The potential for Edge AI is ridiculously high. In 2018, Edge AI device shipments were about 160m units, and it is forecasted to reach about 2.6b by 2025, according to Tractica’s research. The revenues from the Edge AI industry is forecasted to reach US$ 52 billion by 2025 as it grows at a 41% compounded annual growth rate. We estimate APAC to deliver most of this growth as China and other South East Asian countries are ahead of the curve when it comes to technology revolutionising the economy.
Such a technology enables machine learning and artificial intelligence at the source. Brianchip has developed a chip that mimics a human brain. Our detailed report on Brainchip talks about its applications and the potential that lies within its product.

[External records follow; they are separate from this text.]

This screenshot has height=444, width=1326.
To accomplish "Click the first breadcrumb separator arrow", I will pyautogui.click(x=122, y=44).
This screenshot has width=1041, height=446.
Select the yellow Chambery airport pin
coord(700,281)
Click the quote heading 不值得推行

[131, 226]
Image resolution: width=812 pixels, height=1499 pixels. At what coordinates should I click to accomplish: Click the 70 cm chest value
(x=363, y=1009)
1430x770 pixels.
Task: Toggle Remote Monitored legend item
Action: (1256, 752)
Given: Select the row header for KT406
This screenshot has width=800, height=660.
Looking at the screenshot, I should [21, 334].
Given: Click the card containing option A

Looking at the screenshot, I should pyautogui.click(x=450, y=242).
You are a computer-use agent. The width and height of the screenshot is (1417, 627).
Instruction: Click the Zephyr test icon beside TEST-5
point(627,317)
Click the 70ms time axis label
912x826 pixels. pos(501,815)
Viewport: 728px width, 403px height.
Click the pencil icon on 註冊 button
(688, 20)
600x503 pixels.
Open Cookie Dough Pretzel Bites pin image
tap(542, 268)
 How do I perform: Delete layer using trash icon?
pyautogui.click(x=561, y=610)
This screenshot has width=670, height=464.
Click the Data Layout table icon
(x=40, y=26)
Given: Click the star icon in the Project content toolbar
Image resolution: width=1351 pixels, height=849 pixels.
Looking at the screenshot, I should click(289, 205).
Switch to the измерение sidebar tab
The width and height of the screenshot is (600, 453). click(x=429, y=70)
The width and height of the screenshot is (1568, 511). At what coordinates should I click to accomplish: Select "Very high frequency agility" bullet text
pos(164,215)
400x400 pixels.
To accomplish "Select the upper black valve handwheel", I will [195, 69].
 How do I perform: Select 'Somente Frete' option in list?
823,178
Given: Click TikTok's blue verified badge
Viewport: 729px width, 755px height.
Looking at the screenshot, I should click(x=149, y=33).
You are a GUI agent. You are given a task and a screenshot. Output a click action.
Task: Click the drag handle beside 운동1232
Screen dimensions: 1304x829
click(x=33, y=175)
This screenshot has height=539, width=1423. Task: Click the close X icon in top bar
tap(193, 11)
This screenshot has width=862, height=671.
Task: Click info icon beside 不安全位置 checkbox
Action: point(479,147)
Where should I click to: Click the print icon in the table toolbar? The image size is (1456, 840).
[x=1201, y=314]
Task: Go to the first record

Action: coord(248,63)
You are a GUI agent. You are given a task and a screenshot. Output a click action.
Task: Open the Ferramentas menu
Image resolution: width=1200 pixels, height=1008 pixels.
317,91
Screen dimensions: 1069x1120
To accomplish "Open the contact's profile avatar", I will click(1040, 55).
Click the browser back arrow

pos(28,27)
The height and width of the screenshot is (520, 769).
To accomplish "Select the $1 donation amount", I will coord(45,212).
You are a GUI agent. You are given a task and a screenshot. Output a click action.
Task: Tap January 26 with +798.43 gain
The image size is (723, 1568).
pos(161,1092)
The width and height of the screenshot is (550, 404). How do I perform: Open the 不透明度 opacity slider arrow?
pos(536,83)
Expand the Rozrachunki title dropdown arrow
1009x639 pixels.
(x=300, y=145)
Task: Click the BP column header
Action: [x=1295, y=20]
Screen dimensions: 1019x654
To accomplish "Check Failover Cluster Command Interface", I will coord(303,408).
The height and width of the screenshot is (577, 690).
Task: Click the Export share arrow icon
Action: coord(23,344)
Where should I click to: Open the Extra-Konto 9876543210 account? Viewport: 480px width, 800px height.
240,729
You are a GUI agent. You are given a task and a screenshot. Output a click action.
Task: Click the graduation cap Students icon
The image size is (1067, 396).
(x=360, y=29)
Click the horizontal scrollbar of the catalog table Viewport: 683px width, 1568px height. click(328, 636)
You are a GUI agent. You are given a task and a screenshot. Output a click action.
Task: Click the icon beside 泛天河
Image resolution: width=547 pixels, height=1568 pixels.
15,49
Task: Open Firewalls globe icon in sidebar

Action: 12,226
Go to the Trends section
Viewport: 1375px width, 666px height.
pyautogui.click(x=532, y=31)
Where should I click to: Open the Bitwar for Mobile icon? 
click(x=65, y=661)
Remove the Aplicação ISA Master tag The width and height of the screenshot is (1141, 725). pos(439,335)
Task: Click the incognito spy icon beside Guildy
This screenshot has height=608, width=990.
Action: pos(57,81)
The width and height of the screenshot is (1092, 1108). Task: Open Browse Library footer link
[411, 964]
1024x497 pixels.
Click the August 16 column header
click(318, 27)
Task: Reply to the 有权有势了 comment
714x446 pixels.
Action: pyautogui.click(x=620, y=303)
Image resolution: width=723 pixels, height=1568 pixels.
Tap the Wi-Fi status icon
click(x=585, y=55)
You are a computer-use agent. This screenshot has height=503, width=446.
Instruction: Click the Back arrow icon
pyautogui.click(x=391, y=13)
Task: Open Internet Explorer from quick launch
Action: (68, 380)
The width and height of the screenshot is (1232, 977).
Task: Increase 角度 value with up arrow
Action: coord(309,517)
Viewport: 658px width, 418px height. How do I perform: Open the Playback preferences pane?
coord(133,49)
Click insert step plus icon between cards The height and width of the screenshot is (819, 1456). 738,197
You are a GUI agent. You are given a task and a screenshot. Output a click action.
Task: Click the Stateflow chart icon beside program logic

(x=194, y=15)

A disruption in the memory industry maybe underway as well. DRAM is a high speed and highly volatile memory. In a nutshell, high volatility means the chips lose the data as soon as power is cut off. The chips are associated with high power consumption and high costs per every gigabyte of memory. The data is limited to 2D density.
Flash however is quite the opposite. Its costs have been decreasing every passing year. It comes with speed much lower than DRAM, but it has 3D density capabilities (meaning, more data can be stored), and very low volatility & power consumption.
4DS and Weebit Nano are both trying to disrupt the industry with innovative products in this space. The market size for DRAM at the end of 2019 was US$ 45 billion. While that of Flash memory is about US$ 60 billion. The demand in the industry is at levels that we have never seen before as storage requirements are growing at 2x year-on-year.
Robotics will improve efficiencies and reduce costs in the manufacturing industry. The use of robotics in the construction industry is still in the infant stage. Construction Robots are now slowly realizing commercial potential as automation procedures are becoming easier with better technologies.
We believe this disruption of the industry will happen in due course as more companies develop and enable technologies in this space. FBR Limited looks to be doing just that. The firm’s Hadrian X robot has recently completed construction of a display home in Perth.
Source: FBR Limited
The technology sector in Australia is at the early stage. With government support and education increasing the capabilities for innovation, Australia is positioned well to drive the change to a digital economy and reduce its reliance on the energy sector.
The metrics that determine valuations of tech firms are different, and investors are required to skill-up and invest or be left behind during the imminent big boom.
The emerging industries with firms like BrainChip, FBR, Weebit Nano, etc. are a good starting point to understand the innovations being made down under. Blue chips such as Afterpay, Xero, and Nextdc have already showed the capabilities of a truly globalised and interconnected world we live in. They are able to enter new markets and capture them – increasing their potential and justifying sky-high valuations.